"Oh, what
a catastrophe, what a maiming of love when it was made personal,
merely personal feeling. This is what is the matter with us:
we are bleeding at the roots because we are cut off from the
earth and sun and stars. Love has become a grinning mockery because,
poor blossom, we plucked it from its stem on the Tree of Life
and expected it to keep on blooming in our civilized vase on
the table."
- D. H. Lawrence
"By thoughtfully
learning how to become conscious of webstrings we reattach our
ability to love to its roots in nature. This restores love to
its fullness and heals our bleeding."
- Michael J. Cohen
Most of us are deluded. We
believe that because our thinking can identify life in balance,
it can produce it. Such thinking has thrown the world and us
out of balance. Isn't it time to think again?
Our destructive personal and
environmental imbalance uncontrollably produces war, abusiveness
and dependencies. Although we despise
them, they don't readily change for, subconsciously, we have
psychologically bonded to the ideas, materials and values that
produce them. We are in denial. We each hold psychological addictions
that our thinking neither recognizes nor treats as such. Without
appropriate treatment for them, we and consequently Earth, remain
unbalanced.
The good news is that our addiction
to imbalance responds to proper treatment. The bad news is that,
like any addict, we deny we are addicted or need treatment. Chances
are your psyche is caught in this dilemma, you think others,
not you, need help.
Biologically and psychologically
we are part of nature and nature is part of us. Survival demands
that we and Mother Nature mutually fulfill each other's needs.
However, we live in extreme separation from nature and its balanced
ways.
The severance of our natural
emotional fulfillments in nature produces addictive cravings
that we must gratify elsewhere, no matter their ruinous effects.
They distort our thinking. For example, although there is good
evidence to the contrary, very few of us think that we can fulfill
our cravings and restore balance by feelingly reconnecting to
nature. This type of denial is typical of addicts.
We have become so bewildered
(wilderness separated) that we try to resolve our problems by
using the same nature disconnected thinking that produces them.
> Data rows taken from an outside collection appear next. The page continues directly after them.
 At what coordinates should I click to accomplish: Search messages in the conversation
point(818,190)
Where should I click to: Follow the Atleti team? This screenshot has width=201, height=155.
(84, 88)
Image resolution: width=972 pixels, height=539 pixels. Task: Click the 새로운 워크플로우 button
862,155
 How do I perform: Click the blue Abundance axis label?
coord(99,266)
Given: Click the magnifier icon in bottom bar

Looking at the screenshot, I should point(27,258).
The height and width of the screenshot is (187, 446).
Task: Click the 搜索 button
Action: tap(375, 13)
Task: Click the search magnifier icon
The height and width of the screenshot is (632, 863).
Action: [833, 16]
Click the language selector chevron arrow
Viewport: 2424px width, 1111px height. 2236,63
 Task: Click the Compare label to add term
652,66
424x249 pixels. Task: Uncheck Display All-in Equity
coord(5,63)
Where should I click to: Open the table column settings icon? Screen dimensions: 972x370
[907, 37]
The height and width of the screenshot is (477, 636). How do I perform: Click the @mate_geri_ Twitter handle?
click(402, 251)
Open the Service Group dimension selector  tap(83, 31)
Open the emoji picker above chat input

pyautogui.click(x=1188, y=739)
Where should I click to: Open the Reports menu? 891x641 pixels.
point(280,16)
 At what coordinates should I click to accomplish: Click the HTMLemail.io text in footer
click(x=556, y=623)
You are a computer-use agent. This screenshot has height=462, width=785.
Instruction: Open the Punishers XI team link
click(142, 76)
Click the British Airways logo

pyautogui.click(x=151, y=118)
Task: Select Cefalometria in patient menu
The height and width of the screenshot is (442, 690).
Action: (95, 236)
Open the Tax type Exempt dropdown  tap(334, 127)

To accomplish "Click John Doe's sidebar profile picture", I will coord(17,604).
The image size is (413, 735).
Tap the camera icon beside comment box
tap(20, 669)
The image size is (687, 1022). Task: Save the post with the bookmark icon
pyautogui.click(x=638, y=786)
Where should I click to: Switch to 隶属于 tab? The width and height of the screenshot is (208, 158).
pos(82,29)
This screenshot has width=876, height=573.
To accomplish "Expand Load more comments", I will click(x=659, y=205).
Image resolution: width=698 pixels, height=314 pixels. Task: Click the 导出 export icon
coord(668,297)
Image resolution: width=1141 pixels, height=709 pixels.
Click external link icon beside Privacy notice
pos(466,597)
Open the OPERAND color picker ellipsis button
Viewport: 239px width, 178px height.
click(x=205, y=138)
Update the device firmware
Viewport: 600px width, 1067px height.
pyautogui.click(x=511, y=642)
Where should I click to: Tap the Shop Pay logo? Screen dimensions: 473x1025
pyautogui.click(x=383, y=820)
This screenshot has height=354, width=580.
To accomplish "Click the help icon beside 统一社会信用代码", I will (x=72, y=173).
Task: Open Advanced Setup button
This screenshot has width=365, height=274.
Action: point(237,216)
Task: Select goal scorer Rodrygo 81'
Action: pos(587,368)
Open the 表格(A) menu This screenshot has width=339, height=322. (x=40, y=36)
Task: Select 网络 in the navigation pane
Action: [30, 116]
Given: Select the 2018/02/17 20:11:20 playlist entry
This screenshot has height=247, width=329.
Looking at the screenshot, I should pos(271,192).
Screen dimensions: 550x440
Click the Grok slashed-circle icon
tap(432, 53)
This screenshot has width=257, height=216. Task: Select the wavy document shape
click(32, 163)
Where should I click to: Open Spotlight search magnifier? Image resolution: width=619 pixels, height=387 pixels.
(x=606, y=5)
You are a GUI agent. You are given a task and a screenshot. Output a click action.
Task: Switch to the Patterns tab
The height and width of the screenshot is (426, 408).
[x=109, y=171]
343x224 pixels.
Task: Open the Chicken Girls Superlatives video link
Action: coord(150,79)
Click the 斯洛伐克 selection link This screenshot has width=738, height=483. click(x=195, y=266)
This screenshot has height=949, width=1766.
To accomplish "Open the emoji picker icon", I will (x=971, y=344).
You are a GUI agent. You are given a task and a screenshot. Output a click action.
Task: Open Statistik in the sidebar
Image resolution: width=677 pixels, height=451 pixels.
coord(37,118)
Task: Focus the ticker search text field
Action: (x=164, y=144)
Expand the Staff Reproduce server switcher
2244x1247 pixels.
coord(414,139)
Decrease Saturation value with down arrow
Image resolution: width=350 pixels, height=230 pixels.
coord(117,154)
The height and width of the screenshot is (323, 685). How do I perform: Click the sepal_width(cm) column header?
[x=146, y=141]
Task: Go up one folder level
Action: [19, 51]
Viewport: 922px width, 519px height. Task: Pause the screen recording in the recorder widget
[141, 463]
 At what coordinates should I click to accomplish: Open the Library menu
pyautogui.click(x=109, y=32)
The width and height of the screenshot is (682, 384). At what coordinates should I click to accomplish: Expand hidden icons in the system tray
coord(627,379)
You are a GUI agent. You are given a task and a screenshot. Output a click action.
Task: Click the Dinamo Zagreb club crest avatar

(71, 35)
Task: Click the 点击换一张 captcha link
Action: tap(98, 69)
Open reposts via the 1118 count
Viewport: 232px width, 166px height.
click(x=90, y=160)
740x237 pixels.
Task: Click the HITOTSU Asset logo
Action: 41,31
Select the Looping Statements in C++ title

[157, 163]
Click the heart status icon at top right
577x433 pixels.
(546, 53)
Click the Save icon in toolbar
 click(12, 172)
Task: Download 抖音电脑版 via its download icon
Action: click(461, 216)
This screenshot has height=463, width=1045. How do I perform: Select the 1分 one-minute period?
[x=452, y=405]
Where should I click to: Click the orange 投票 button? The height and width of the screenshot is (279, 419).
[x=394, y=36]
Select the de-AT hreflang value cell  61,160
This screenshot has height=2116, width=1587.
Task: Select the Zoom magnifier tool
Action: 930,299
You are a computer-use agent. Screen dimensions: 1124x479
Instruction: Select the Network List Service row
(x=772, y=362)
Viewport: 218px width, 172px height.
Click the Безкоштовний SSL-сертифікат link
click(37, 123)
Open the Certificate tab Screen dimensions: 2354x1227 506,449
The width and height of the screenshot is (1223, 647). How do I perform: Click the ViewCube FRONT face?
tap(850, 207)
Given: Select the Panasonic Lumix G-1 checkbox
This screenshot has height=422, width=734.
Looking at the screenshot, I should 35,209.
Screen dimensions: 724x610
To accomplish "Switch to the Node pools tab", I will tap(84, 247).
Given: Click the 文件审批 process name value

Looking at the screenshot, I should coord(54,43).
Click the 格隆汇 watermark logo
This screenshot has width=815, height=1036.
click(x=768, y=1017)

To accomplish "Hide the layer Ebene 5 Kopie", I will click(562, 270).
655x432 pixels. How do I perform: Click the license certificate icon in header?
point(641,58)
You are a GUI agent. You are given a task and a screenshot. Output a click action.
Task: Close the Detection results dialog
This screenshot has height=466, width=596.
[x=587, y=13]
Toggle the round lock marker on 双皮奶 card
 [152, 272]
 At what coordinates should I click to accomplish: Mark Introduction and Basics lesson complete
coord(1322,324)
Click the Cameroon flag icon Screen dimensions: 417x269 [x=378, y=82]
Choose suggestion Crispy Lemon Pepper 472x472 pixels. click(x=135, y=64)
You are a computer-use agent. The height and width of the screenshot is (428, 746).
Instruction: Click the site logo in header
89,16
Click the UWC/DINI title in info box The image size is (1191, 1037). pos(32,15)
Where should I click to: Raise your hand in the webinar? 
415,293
Many have recognized this:
"I go
to nature to be soothed and healed, and to have my senses put
in order."
- John Burroughs
Today, most experts accurately
portray nature and the web of life by gathering a group of people
in
a circle. Each
person is asked to represent some part of nature, a bird, soil,
water, etc. A large ball of string then demonstrates the interconnecting
relationships between things in nature. For example the bird
eats insects so the string is passed from the "bird person"
to the "insect person." That is their connection. The
insect lives in a flower, so the string is further unrolled across
the circle to the "flower person." Soon a web of string
is formed interconnecting all members of the group, including
somebody representing a person.
Dramatically, people pull back,
sense, and enjoy how the string peacefully unites, supports and
interconnects them and all of life. Then one strand of the web
is cut signifying the loss of a species, habitat or relationship.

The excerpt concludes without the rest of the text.